The hearing came shortly after the Biden administration started negotiations on the price of medicines For the 10 most expensive drugs for Medicare recipients.
From five 10 drugs are ready for negotiation — blood thinners Eliquis and Xarelto, diabetes drug Januvia, blood cancer drug Imbruvica and arthritis drug Stelara — are made by one of three companies.
Sanders said the difference between the prices the three drugmakers charge for the same drug in the U.S. compared to other countries led to the three executives being subpoenaed to testify.
According to Sanders:
- Bristol Myers Squibb estimates the annual list price for Eliquis is about $7,100 in the U.S., about $900 in Canada and about $650 in France.

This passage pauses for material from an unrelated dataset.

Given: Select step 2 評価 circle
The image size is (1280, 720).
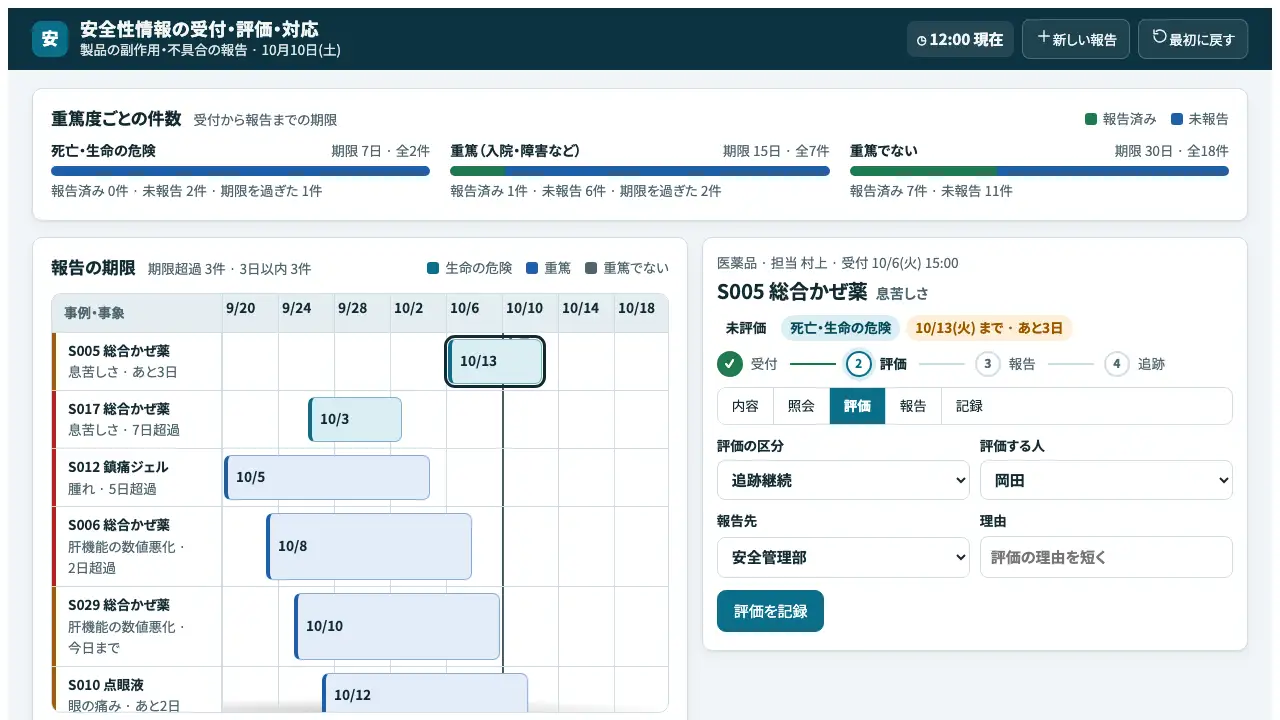Looking at the screenshot, I should tap(859, 364).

- J&J’s Stelara is $79,000 in the US and $16,000 in the UK.
- Merck’s Januvia costs about $6,000 in the United States, $900 in Canada, and $200 in France.
CEOs defended the costssays that these high prices are based on the “value” the drugs provide to patients.
They also noted that high prices mean that US patients often have access to drugs years before people in other countries.
“This is in stark contrast to many systems outside the U.S., which, while they may offer lower prices, are an often-overlooked buy-in where patients often wait longer for new drugs,” said Bristol Myers Squibb’s Boerner. is shopping,” he said.
The executives also said that if the US lowered the prices of their drugs, they would not be able to invest in the development of new drugs.
“Future treatment breakthroughs depend on what we do now,” Davis said.
Sanders said companies are spending more on executive compensation, stock buybacks and dividend payments to investors than on research and development.
The committee’s ranking member, Sen. Bill Cassidy, R-La., agreed with Sanders that drug prices in the U.S. are unreasonably high, but he also worries that aggressive policies that drive down drug prices may discourage drug manufacturers from investing in new drugs.
“Now we want to create an incentive, but we want to ensure access; without access, it’s as if the drug was never invented,” he said.
The CEOs said they supported lower out-of-pocket costs for consumers and pointed the finger at insurance companies and intermediaries known as pharmacy benefit managers who negotiate discounts with drug companies on behalf of insurance plans.
Sen. Maggie Hassan, D-N.H., questioned why administrators are “actively trying to block generics from the market” in support of drug cost reductions.
Bristol Myers Squibb’s Eliquis, for example, was originally set to allow generic competition in 2019, but the drugmaker has filed new patents that extend the drug’s exclusivity for several more years.
“We gave Hasan general access in 2028,” Boerner said.
“So we have two generics ready to go,” Hassan replied. “Your original patent has also expired, but you are still trying to prevent generics from entering the market.”